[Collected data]
= = = = =

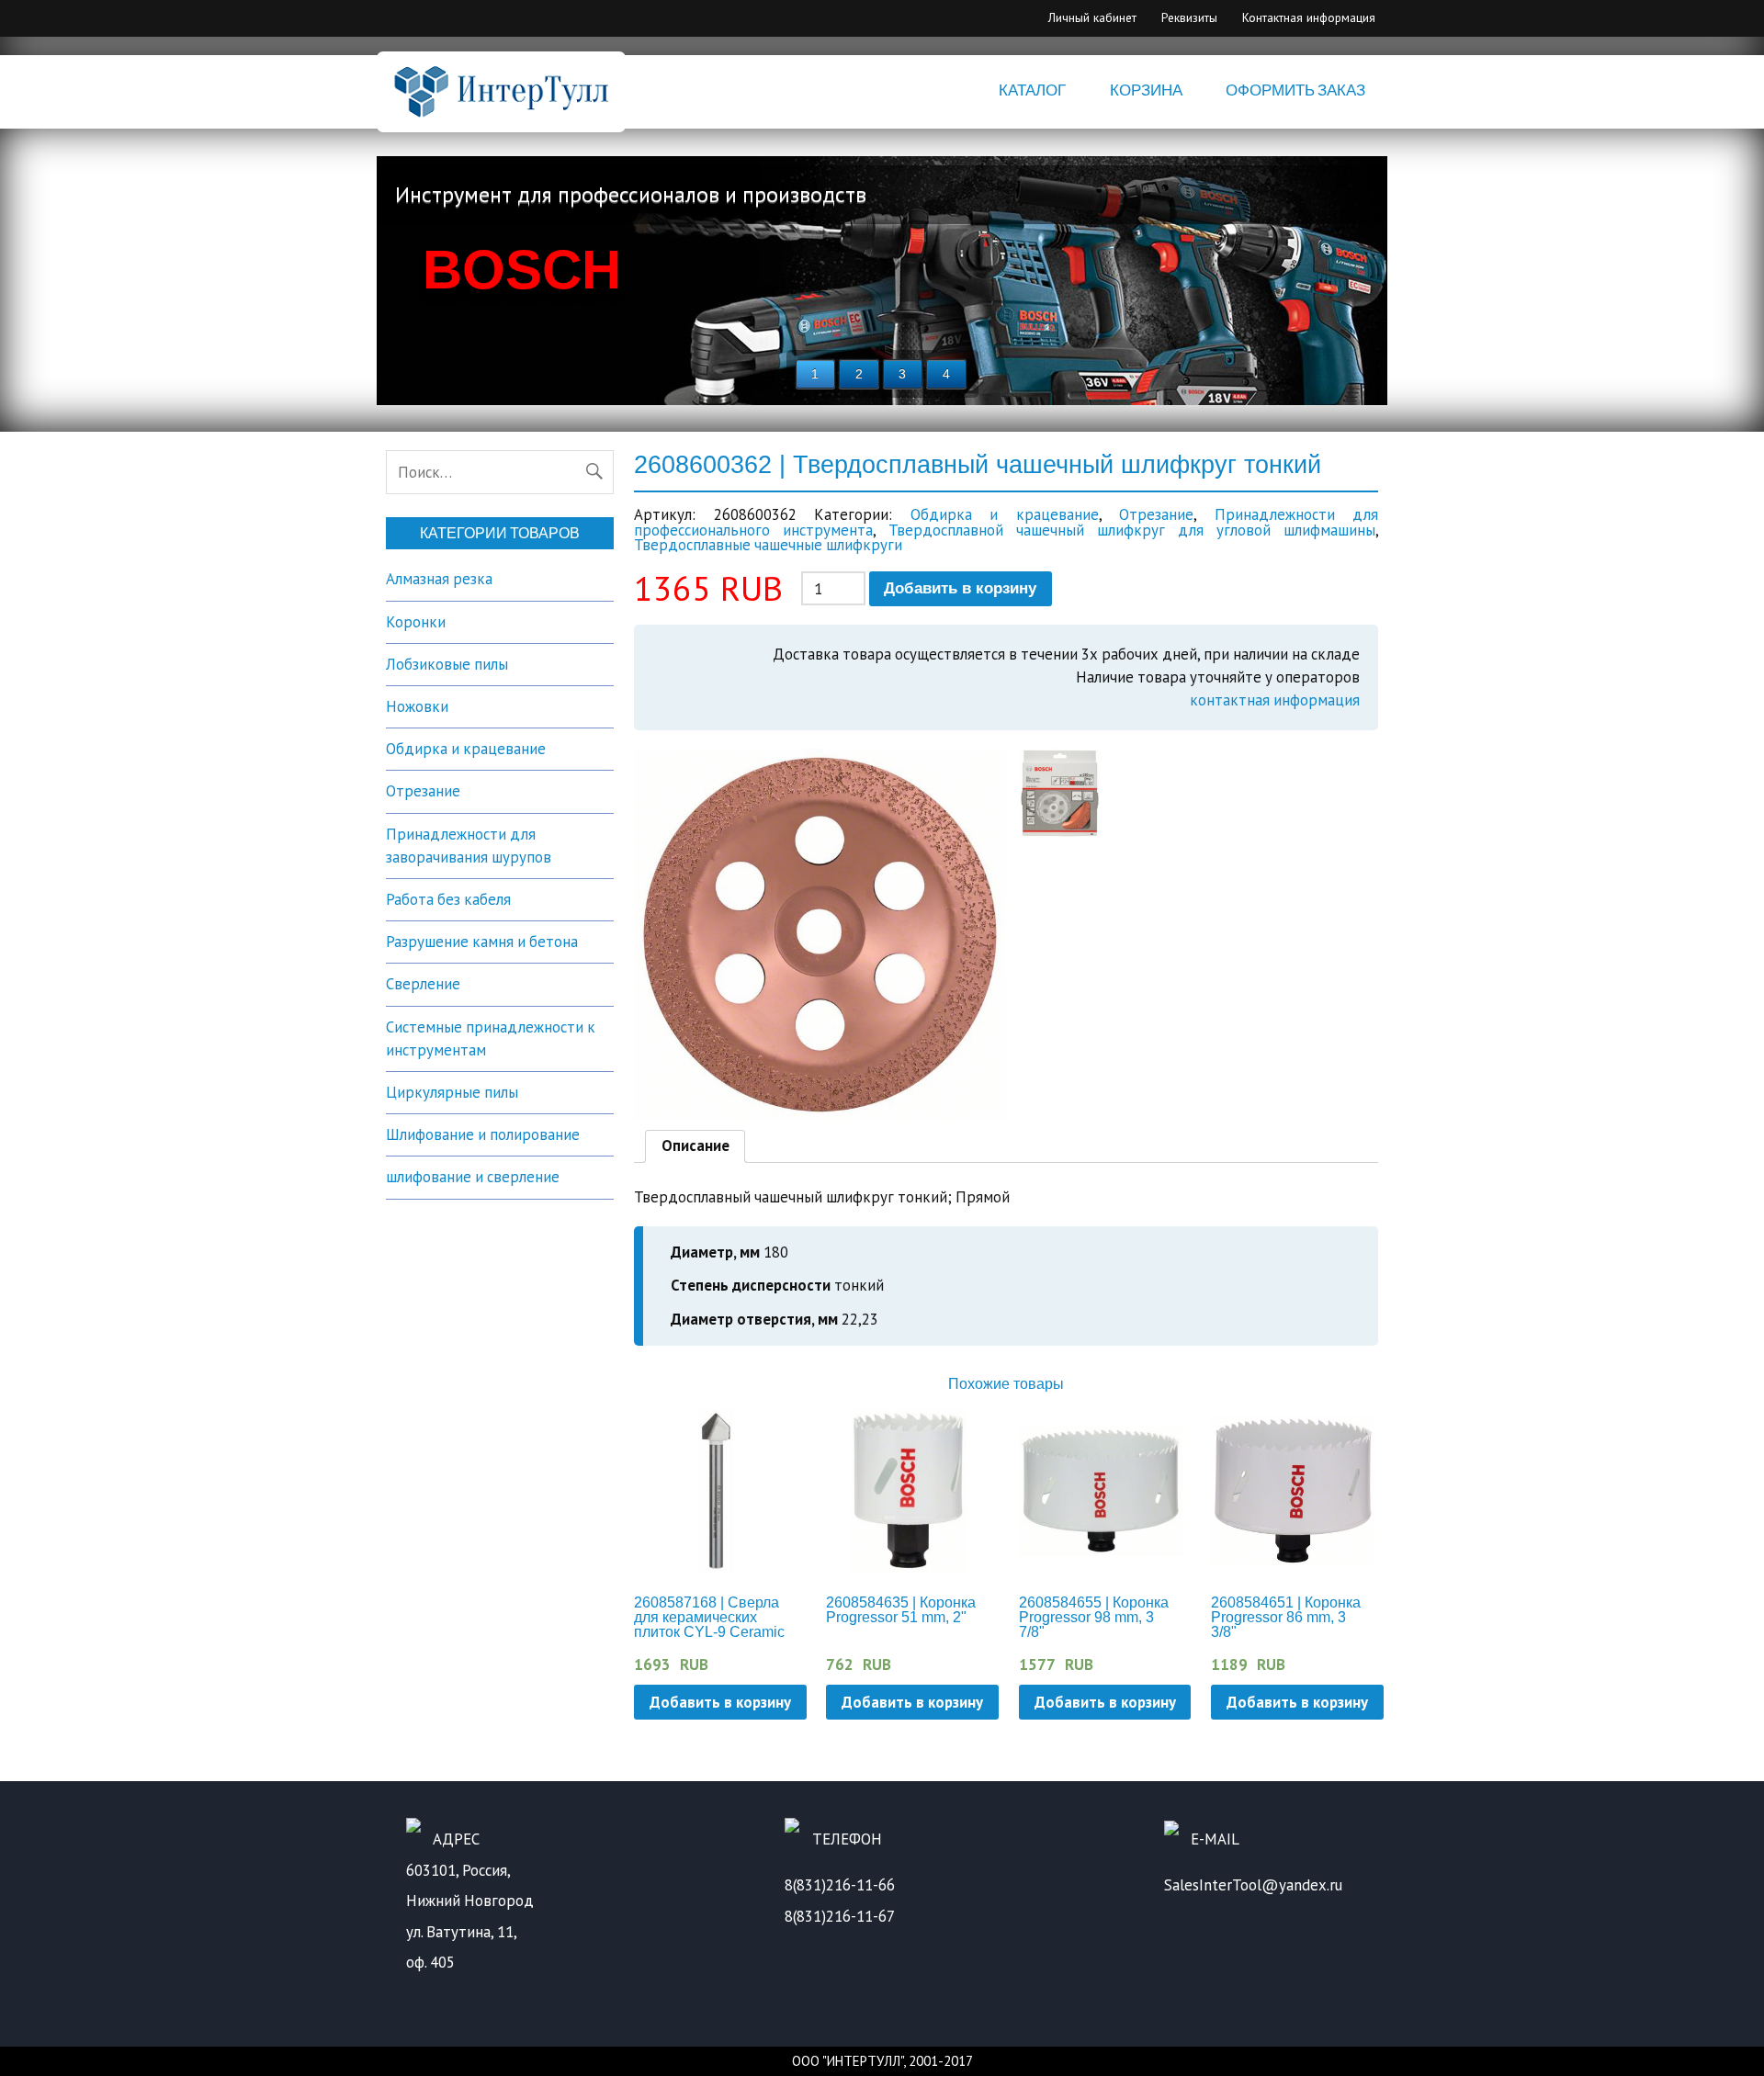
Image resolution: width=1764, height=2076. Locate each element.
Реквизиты (1189, 17)
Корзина (1146, 90)
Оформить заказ (1295, 90)
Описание (695, 1145)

= = = = =

■ **EXERCISE AIM**
Please reproduce each entry exactly as given and omit the pictures.

■ **RESPONSE TO THE EXERCISE**
Image resolution: width=1764, height=2076. Locate each element.
Реквизиты (1189, 17)
Корзина (1146, 90)
Оформить заказ (1295, 90)
Описание (695, 1145)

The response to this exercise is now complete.